[Start of section]

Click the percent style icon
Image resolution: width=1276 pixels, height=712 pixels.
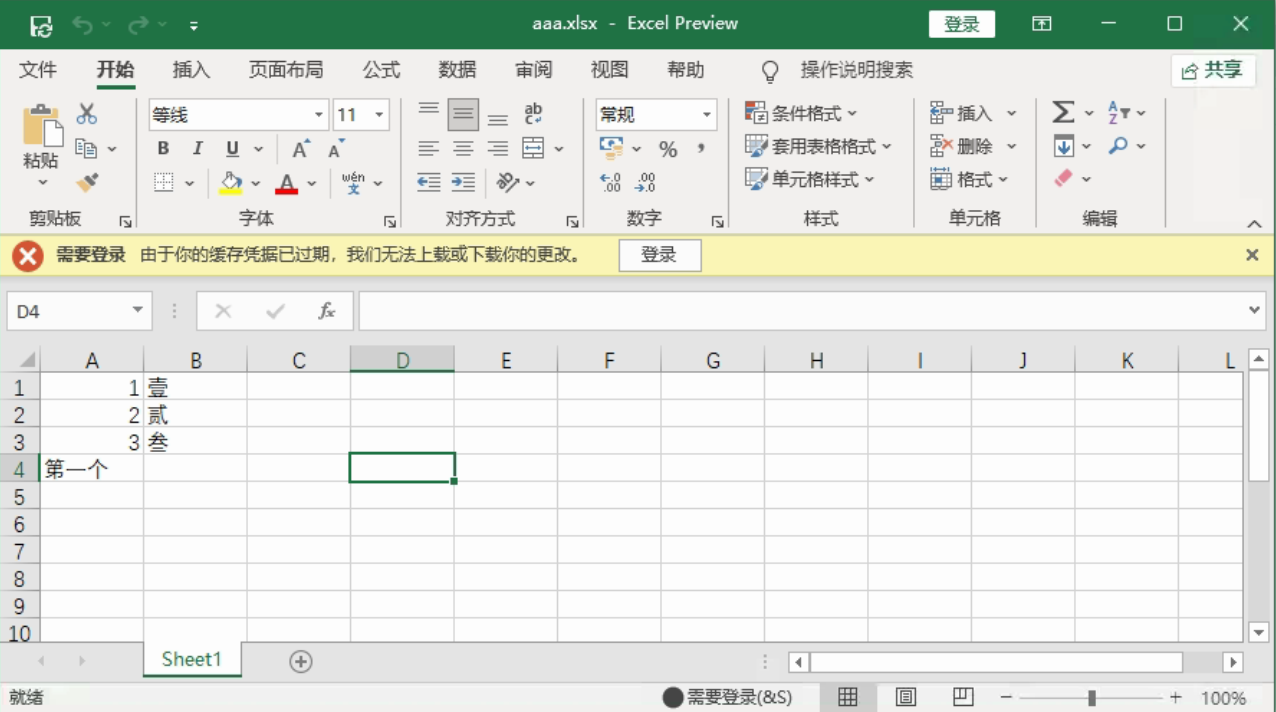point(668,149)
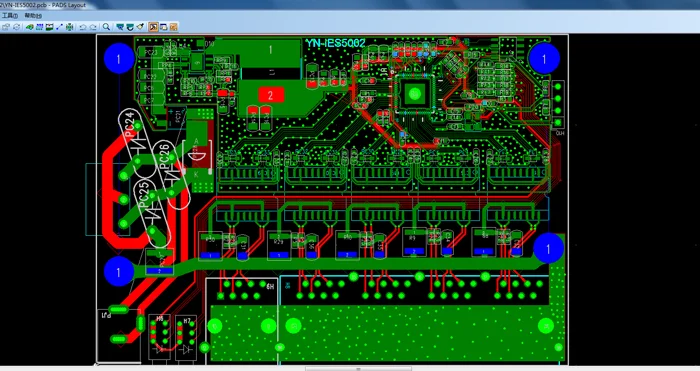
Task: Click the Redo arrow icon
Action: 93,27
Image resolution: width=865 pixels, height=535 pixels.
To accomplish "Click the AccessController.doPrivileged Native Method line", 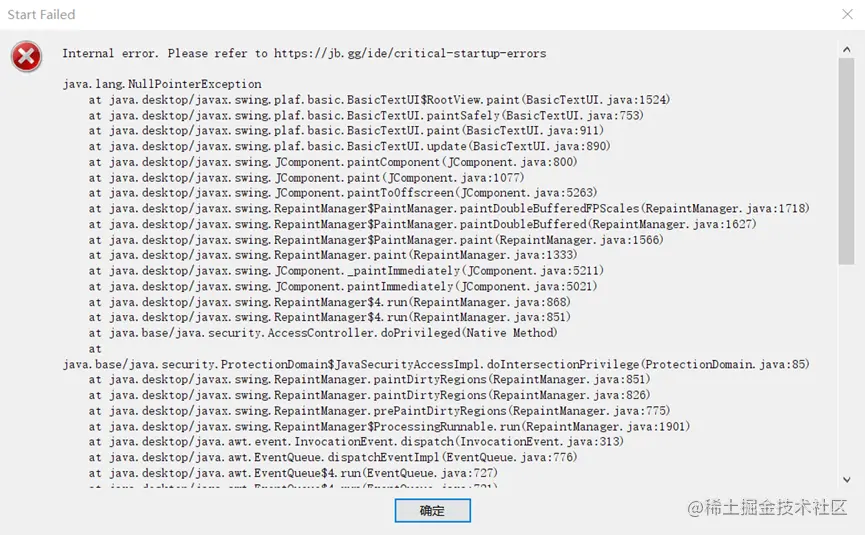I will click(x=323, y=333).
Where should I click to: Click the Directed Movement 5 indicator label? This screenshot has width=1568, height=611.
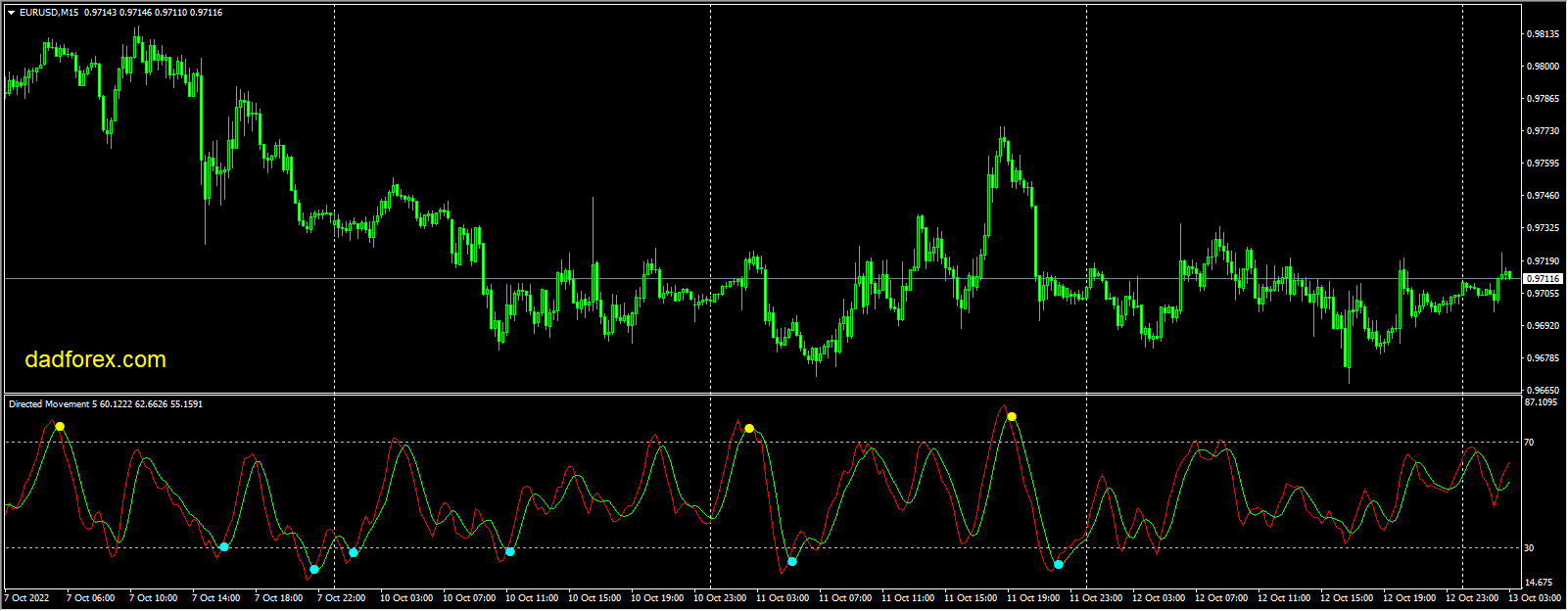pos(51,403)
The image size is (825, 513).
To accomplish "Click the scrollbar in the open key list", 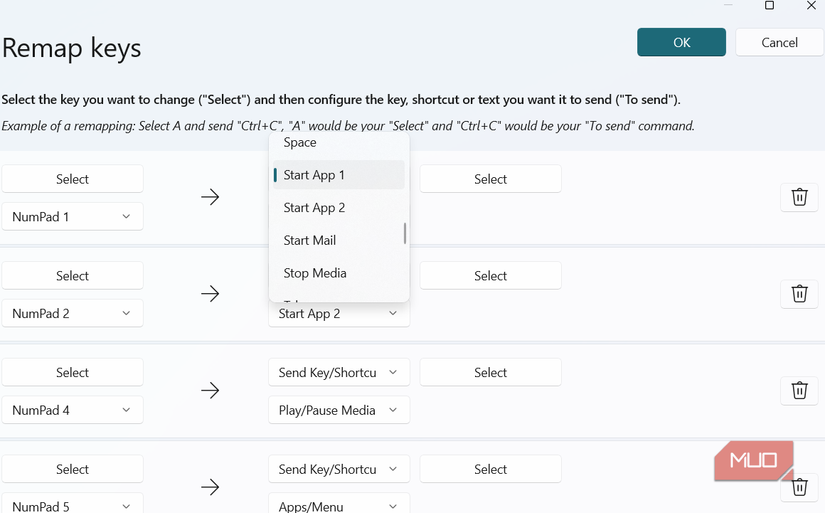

[End of section]

Description of the task: Write out an exact copy of the listing, first line through the line containing "Image resolution: width=865", with the pictures left out.

Task solution:
Click the percent style icon
Image resolution: width=1276 pixels, height=712 pixels.
point(668,149)
Task: Click the Redo arrow icon
Action: 93,27
Image resolution: width=865 pixels, height=535 pixels.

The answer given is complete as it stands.